PASSAGE PROVIDED |
★ ★ ★ ★ ★ ★ ★
# What lathe operations need something like this?



## wquiles (Jul 26, 2008)

LATHE CHUCK - KITAGAWA 12" HYDRAULIC CHUCK & CYLINDER
http://dallas.craigslist.org/dal/tls/770591255.html


----------



## gadget_lover (Jul 26, 2008)

That's a good question. 

I imagine that it would be used in an automated production line, possibly with a bar feeder.

On second thought, wouldn't a productoin line use a collet instead?

Good question WIll. Does it fit your lathe? 

Daniel


----------



## wquiles (Jul 26, 2008)

gadget_lover said:


> Good question WIll. Does it fit your lathe?
> Daniel



Naaahhhh - the 6" chuck I have is already a little bit too big/heavy for my 8x14 lathe :devil:

I am just really curious why would anyone need something like this and how it is used - it looks like a serious piece of equipment, and if the seller is right, very expensive as well 

Will


----------



## Anglepoise (Jul 26, 2008)

I am going to guess that it is something to do with machining oil drilling pipes.

I won't guess about the quality of Kitagawa chucks. My 3 jaw is still very accurate after many years of use.


----------



## McGizmo (Jul 26, 2008)

I have no direct experience with CNC equipment but it would not surprise me that most don't have a chuck as opposed to collets. I believe some of the machines can actually part the work piece from the bar and continue work on it holding it either in the primary chuck or a live tail chuck. I don't even have a clue as to what these parts would be called. If the machine used collets, it would have to change them during the operation. A chuck can quickly accommodate a part that changes in diameter where it is to be held.

I know we have some CNC fluent guys here who can put this to rest.


----------



## dom (Jul 26, 2008)

Used on a CNC lathe - the 3 slotted parts on the chuck have serrations where T nuts and hard or soft jaws are bolted on.

You set the jaws in the serrations to suit size of material used as the in-out movement is limited to maybe 5mm.

The soft jaws are usually used for only one particular regular job and not used for any
other. You bolt the jaws on, then machine them to required diameter with them in their closed position. Put them back on in the same positions when needed again and they will be true within microns.

We have MANY sets of soft jaws 

The hydraulic unit moves the serrated slides in-out and i 'think' is also for hydraulic spinning of the chuck.

The back plate should be able to come off the hydraulic unit so you can put longer bar thru.


Cheers
Dom


----------



## RPM (Jul 26, 2008)

CNC Lathes use hydraulic units for actuating the jaws when using a chuck (Kitagawa is nearly a standard) and also ....when used in conjunction with a collet nose piece... i.e. 3J or 5C it provides the movement to collapse the collet. They are adjustable for pressure which allows you to crank the pressure when you need it and lighten it when the part is more delicate. The spindle motor provides the rotation. A typical looking 2 axis lathe...
★ ★ ★ ★ ★ ★ ★
PROVIDED DATA |
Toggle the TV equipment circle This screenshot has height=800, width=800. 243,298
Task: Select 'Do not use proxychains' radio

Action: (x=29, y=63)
★ ★ ★ ★ ★ ★ ★
TASKS TO PERFORM |
**1)** Answer these questions from the lathe chuck thread:
(a) What size chuck does wquiles already have, and on what lathe?
(b) According to dom, about how far can the jaws move in and out?
(c) According to RPM, what provides the rotation on a CNC lathe?
**2)** Return, word for word, the part of the lathe chuck thread that opens with the words containing "I have no direct" and closes with "to be held.".
**3)** Summarize the lathe chuck thread in two sentences.
The material plays no part in this work.

PER-TASK ANSWERS |
**1)**
(a) A 6" chuck on an 8x14 lathe.
(b) Maybe 5mm.
(c) The spindle motor.

**2)**
I have no direct experience with CNC equipment but it would not surprise me that most don't have a chuck as opposed to collets. I believe some of the machines can actually part the work piece from the bar and continue work on it holding it either in the primary chuck or a live tail chuck. I don't even have a clue as to what these parts would be called. If the machine used collets, it would have to change them during the operation. A chuck can quickly accommodate a part that changes in diameter where it is to be held.

**3)** A forum member linked a listing for a Kitagawa 12" hydraulic chuck and cylinder and asked what lathe operations would need something like it. Replies said it is used on CNC lathes, where the hydraulic unit moves the jaws or collapses a collet with adjustable pressure, while the spindle motor provides the rotation.